▶ [Work to be completed] Copy the data from the line containing "Expand the Research menu chevron" through the end of the data, with "Bixbite" changed to "Amethyst" and nothing else altered.

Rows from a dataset
Start

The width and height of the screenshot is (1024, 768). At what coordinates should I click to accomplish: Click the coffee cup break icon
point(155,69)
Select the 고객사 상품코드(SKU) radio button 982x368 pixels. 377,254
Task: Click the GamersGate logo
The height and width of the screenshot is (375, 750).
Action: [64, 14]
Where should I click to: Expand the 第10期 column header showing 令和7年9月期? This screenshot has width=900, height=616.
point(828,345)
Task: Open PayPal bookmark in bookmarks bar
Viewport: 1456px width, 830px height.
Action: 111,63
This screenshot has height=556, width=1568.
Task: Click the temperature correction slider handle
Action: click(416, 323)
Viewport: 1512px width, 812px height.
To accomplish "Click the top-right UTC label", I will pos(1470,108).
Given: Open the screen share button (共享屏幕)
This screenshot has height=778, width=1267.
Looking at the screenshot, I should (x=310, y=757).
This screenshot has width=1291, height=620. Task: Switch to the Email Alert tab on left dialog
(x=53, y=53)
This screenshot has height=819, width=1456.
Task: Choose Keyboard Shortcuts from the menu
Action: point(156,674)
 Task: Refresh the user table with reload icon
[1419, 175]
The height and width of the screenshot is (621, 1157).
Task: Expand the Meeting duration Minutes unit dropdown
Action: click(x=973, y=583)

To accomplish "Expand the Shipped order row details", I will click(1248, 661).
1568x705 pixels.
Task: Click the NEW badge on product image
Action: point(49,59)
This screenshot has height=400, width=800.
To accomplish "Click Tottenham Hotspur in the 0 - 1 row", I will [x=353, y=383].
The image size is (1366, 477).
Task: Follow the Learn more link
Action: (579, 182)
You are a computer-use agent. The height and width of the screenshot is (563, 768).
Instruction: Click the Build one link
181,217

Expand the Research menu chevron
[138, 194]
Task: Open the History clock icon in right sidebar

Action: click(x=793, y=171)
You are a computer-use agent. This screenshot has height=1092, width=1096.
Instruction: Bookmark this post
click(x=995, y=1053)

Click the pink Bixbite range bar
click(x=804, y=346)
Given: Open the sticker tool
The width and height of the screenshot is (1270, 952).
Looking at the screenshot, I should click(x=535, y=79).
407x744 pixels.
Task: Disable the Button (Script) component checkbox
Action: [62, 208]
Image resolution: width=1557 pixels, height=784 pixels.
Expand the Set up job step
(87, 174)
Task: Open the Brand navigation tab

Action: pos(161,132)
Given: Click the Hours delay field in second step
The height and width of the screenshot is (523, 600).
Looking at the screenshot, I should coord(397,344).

End

▶ [Output of the task]
Expand the Research menu chevron
[138, 194]
Task: Open the History clock icon in right sidebar

Action: click(x=793, y=171)
You are a computer-use agent. This screenshot has height=1092, width=1096.
Instruction: Bookmark this post
click(x=995, y=1053)

Click the pink Amethyst range bar
click(x=804, y=346)
Given: Open the sticker tool
The width and height of the screenshot is (1270, 952).
Looking at the screenshot, I should click(x=535, y=79).
407x744 pixels.
Task: Disable the Button (Script) component checkbox
Action: [62, 208]
Image resolution: width=1557 pixels, height=784 pixels.
Expand the Set up job step
(87, 174)
Task: Open the Brand navigation tab

Action: pos(161,132)
Given: Click the Hours delay field in second step
The height and width of the screenshot is (523, 600).
Looking at the screenshot, I should coord(397,344).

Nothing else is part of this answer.